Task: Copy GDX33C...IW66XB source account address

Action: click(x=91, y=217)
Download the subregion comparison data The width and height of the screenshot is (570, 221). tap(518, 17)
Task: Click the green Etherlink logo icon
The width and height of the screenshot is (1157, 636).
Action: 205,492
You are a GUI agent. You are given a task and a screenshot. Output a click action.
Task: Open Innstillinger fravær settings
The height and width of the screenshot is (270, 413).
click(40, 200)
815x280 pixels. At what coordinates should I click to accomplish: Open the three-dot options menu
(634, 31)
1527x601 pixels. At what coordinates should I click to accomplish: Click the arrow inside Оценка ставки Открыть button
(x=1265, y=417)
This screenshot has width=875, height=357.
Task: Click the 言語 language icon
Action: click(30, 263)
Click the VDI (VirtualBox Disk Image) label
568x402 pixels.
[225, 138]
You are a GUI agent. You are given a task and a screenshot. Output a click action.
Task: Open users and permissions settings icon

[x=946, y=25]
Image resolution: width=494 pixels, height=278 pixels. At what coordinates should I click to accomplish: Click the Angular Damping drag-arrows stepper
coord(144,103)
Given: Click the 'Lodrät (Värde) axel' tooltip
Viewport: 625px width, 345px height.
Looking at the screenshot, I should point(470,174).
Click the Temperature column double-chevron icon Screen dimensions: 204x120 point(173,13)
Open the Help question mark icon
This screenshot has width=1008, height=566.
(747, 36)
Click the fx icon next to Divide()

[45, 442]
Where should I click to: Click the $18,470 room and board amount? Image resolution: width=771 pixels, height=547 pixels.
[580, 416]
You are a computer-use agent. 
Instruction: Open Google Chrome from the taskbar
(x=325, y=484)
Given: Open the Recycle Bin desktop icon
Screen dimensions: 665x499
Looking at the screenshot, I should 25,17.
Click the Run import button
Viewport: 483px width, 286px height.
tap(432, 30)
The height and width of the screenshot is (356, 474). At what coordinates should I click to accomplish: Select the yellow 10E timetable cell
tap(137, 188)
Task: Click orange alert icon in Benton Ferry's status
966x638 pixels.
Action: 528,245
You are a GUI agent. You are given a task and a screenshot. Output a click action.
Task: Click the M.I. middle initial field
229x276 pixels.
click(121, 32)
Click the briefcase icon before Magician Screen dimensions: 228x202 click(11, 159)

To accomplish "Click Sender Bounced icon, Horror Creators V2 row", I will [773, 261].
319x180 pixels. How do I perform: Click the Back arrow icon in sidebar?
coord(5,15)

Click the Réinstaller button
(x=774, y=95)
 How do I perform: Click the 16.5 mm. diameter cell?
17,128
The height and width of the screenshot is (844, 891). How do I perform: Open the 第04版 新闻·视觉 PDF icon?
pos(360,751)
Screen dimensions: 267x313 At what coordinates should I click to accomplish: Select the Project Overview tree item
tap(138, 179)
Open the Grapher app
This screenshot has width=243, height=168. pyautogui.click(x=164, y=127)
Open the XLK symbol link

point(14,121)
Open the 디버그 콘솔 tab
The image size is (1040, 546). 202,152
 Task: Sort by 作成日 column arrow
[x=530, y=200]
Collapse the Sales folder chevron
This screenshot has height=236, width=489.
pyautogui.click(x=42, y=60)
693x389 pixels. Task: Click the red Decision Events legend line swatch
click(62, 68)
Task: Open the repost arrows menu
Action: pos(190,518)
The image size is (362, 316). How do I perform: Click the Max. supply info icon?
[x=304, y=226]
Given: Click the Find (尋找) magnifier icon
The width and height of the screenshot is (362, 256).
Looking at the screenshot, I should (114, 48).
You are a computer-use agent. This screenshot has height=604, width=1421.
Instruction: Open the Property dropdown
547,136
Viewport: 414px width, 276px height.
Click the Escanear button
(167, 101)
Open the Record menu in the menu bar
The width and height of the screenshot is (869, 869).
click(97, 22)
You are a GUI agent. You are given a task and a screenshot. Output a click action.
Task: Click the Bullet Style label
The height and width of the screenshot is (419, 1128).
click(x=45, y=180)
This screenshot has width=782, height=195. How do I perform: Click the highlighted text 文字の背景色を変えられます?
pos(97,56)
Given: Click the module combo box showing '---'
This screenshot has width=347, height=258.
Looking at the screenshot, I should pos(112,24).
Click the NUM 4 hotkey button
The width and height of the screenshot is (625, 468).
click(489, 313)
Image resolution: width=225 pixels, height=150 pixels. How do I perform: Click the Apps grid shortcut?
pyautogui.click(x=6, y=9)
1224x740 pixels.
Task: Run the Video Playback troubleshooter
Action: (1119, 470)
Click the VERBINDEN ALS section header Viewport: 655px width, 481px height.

- Exercise directions
Where the listing above has a line with "Where should I", start there, and output every line exactly through the line with "Click the briefcase", which is also included.

- Result for this exercise
Where should I click to: Click the $18,470 room and board amount? Image resolution: width=771 pixels, height=547 pixels.
[580, 416]
You are a computer-use agent. 
Instruction: Open Google Chrome from the taskbar
(x=325, y=484)
Given: Open the Recycle Bin desktop icon
Screen dimensions: 665x499
Looking at the screenshot, I should 25,17.
Click the Run import button
Viewport: 483px width, 286px height.
tap(432, 30)
The height and width of the screenshot is (356, 474). At what coordinates should I click to accomplish: Select the yellow 10E timetable cell
tap(137, 188)
Task: Click orange alert icon in Benton Ferry's status
966x638 pixels.
Action: 528,245
You are a GUI agent. You are given a task and a screenshot. Output a click action.
Task: Click the M.I. middle initial field
229x276 pixels.
click(121, 32)
Click the briefcase icon before Magician Screen dimensions: 228x202 click(11, 159)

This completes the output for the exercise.